Add parallel Print Page Options

Abraham pleit voor Sodom

18 De Here verscheen opnieuw aan Abraham, die op dat moment bij het eikenbos van Mamre woonde. Op het heetst van de dag zat Abraham in de opening van zijn tent en zag plotseling drie mannen aankomen. Hij kwam snel overeind en begroette hen. ‘Mijn Heer,’ zei hij, ‘onderbreek uw reis hier even. Kijk eens, u kunt daar in de schaduw van die boom even uitrusten. Ik zal dan water halen om uw voeten op te frissen en u wat eten geven, zodat u er weer tegen kunt. Kom, ga even zitten.’ ‘Fijn,’ zeiden de reizigers dankbaar, ‘we maken graag gebruik van uw gastvrijheid.’ Abraham haastte zich terug naar de tent en zei tegen Sara: ‘Snel, bak een paar koeken voor onze gasten en gebruik je beste meel.’ Daarna liep hij vlug naar buiten, naar de kudde en zocht een vet kalf uit. Hij gaf een knecht opdracht het dier te slachten en klaar te maken.

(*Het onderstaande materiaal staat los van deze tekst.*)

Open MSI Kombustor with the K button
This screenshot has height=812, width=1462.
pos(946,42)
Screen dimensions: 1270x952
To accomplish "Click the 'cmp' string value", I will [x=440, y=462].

Korte tijd later zaten de drie mannen aan een maaltijd van kaas, melk en geroosterd kalfsvlees. Abraham stond naast hen onder de boom terwijl zij aten. ‘Waar is uw vrouw Sara?’ vroegen de mannen hem. ‘In de tent,’ antwoordde Abraham. 10 Toen zei de reiziger: ‘Over een jaar zal Ik u weer bezoeken en dan zal Sara een zoon hebben.’ Sara zat bij de tentingang achter de mannen mee te luisteren.

11 Abraham en Sara waren allebei erg oud en Sara was te oud om nog kinderen te kunnen krijgen. 12 Daarom lachte ze in zichzelf om die woorden. ‘Een vrouw van mijn leeftijd die nog een kind krijgt? En dat met een man die zo oud is als Abraham?’ dacht ze. 13 Maar de Here zei tegen Abraham: ‘Waarom lacht Sara en gelooft zij niet dat een vrouw van haar leeftijd nog een kind kan krijgen? 14 Voor Mij is niets onmogelijk. Over een jaar zal Ik terugkomen en dan zal Sara een zoon hebben.’ 15 Maar Sara ontkende het. ‘Ik heb helemaal niet gelachen,’ zei zij, want ze was bang. Maar de Here zei: ‘U hebt wél gelachen.’

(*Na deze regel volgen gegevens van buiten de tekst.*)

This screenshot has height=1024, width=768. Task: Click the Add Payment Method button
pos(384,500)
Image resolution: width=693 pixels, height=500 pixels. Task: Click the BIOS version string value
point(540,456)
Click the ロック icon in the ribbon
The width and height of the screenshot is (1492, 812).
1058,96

16 Daarna stonden de mannen op en liepen verder in de richting van Sodom. Abraham liep met hen mee om hen uitgeleide te doen. 17 ‘Moet Ik mijn plannen eigenlijk wel voor Abraham verbergen?’ dacht de Here. 18 ‘Want uit Abraham zal een groot volk voortkomen en hij zal voor alle volken een zegen zijn. 19 Ik heb hem uitgekozen. Zijn kinderen en verdere nakomelingen zullen mijn naam in ere houden, zodat Ik hun alles kan geven wat Ik heb beloofd.’ 20 Daarom zei de Here tegen Abraham: ‘Ik heb gehoord dat de inwoners van Sodom en Gomorra erg slecht zijn 21 en zwaar zondigen. Ik ga er nu heen om te zien of dat inderdaad zo is of niet. Ik zal het te weten komen.’

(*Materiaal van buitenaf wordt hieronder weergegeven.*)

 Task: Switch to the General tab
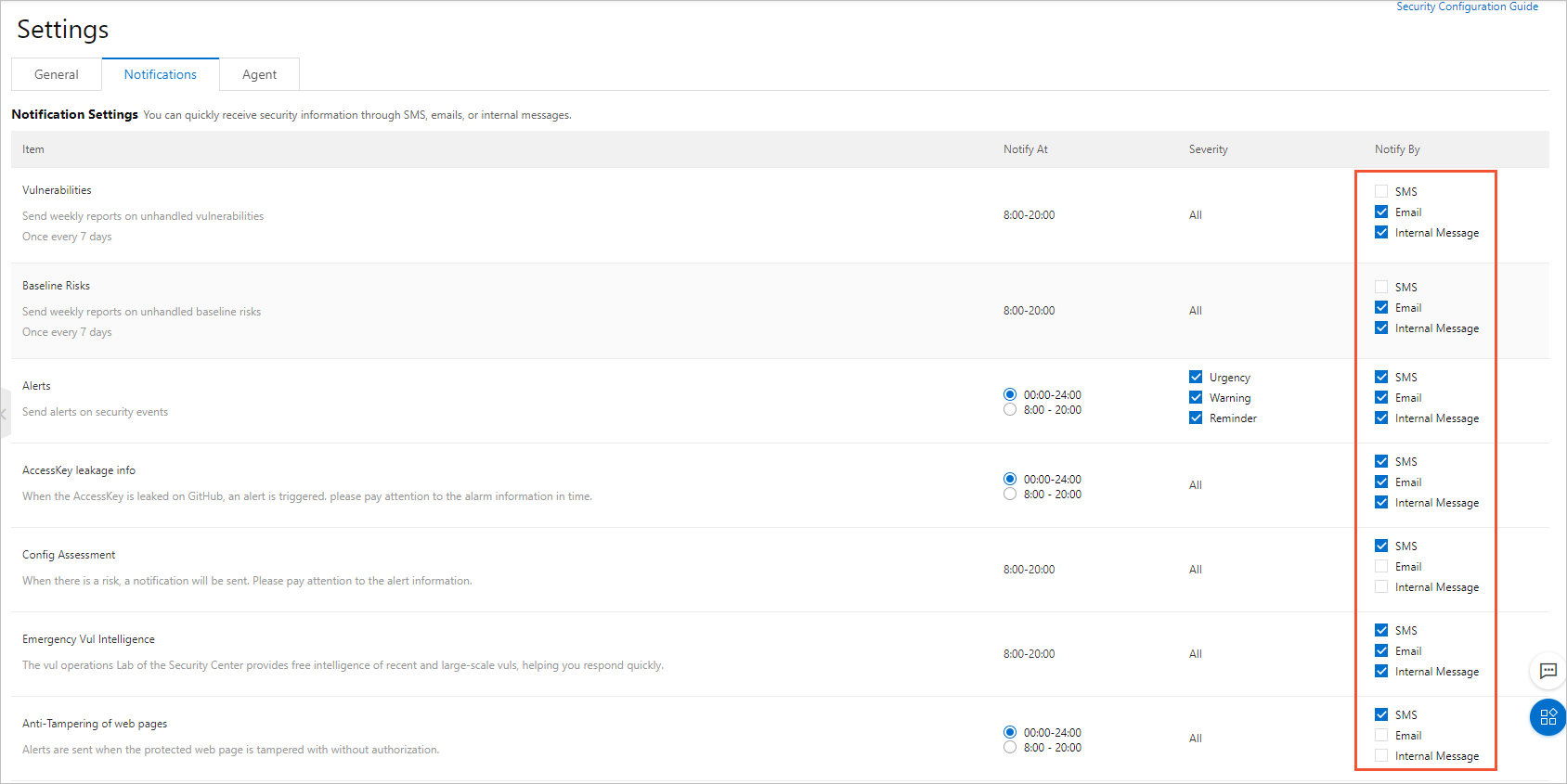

22 Terwijl die mannen doorliepen naar Sodom, bleef Abraham nog voor de Here staan. 23 Abraham kwam nog dichter bij en vroeg: ‘Gaat U de goeden tegelijk met de slechten doden? 24 Stel nu dat er vijftig rechtvaardige mensen onder de inwoners zijn. Moet U dan de rest niet sparen ter wille van die vijftig? 25 Dat kunt U toch niet doen? U kunt ze toch niet over één kam scheren? De Rechter van de wereld is toch een rechtvaardige rechter?’ 26 De Here antwoordde: ‘Als Ik vijftig rechtvaardige mensen vind, zal Ik ter wille van hen de hele stad sparen.’

27 Abraham nam opnieuw het woord. ‘Ik heb nu mijn mond opengedaan, dus ik zal ook doorpraten, ook al ben ik maar een stoffelijk mens die tegen de Here spreekt. 28 Stel dat het er maar vijfenveertig zijn? Zult U de stad vernietigen, omdat het er maar vijfenveertig zijn? Zult U de stad vernietigen, omdat het er vijf minder zijn?’ ‘Ik zal de stad niet vernietigen als het er vijfenveertig zijn,’ zei de Here.

29 Abraham vervolgde: ‘En als het er maar veertig zijn?’ God antwoordde: ‘Ik zal de stad niet vernietigen als Ik er veertig vind.’

30 ‘Word alstublieft niet boos,’ pleitte Abraham, ‘als ik zeg: wat als het er maar dertig zijn?’ En God antwoordde: ‘Ik zal niets vernietigen als het er dertig zijn.’

31 Toen zei Abraham: ‘Nu ik heb gewaagd tegen de Here te spreken, kan ik ook verder spreken. Stel dat er maar twintig rechtvaardigen zijn?’ En God zei: ‘Ter wille van die twintig zal Ik de stad laten voortbestaan.’

32 ‘Dit is echt de laatste keer dat ik U iets vraag, Here,’ kwam Abraham nog een keer, ‘maar wat doet U als het er tien zijn?’ En weer zei de Here: ‘Ik zal de stad niet verwoesten als Ik tien rechtvaardigen vind.’ 33 Na dit gesprek ging de Here bij Abraham weg. En Abraham ging terug naar zijn tent.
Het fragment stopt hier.